→ **Brief**: Show every line below where "cell" appears.

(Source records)

=== Begin Enclosure ===

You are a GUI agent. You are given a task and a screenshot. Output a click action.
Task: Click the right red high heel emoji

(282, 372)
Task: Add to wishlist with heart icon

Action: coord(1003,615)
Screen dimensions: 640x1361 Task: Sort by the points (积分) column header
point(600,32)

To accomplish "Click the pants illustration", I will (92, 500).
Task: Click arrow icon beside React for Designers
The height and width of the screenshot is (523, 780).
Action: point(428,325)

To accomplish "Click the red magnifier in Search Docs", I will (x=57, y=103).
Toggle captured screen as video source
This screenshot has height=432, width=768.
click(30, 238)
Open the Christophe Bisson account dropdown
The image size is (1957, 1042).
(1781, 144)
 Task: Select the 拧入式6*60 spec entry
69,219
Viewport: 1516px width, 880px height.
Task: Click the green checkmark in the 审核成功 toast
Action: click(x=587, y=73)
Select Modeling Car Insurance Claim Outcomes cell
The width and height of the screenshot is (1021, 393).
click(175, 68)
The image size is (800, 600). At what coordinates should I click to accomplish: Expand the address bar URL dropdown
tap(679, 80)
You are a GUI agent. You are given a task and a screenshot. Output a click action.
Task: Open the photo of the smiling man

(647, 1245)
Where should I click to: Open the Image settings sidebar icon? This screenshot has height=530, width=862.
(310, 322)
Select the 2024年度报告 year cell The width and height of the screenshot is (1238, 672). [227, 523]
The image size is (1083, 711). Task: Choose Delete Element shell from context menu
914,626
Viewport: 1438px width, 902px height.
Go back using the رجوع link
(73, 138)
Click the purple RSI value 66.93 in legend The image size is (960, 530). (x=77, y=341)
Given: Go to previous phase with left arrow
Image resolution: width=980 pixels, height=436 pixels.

=== End Enclosure ===

→ **Expected answer**:
Select Modeling Car Insurance Claim Outcomes cell
Select the 2024年度报告 year cell The width and height of the screenshot is (1238, 672). [227, 523]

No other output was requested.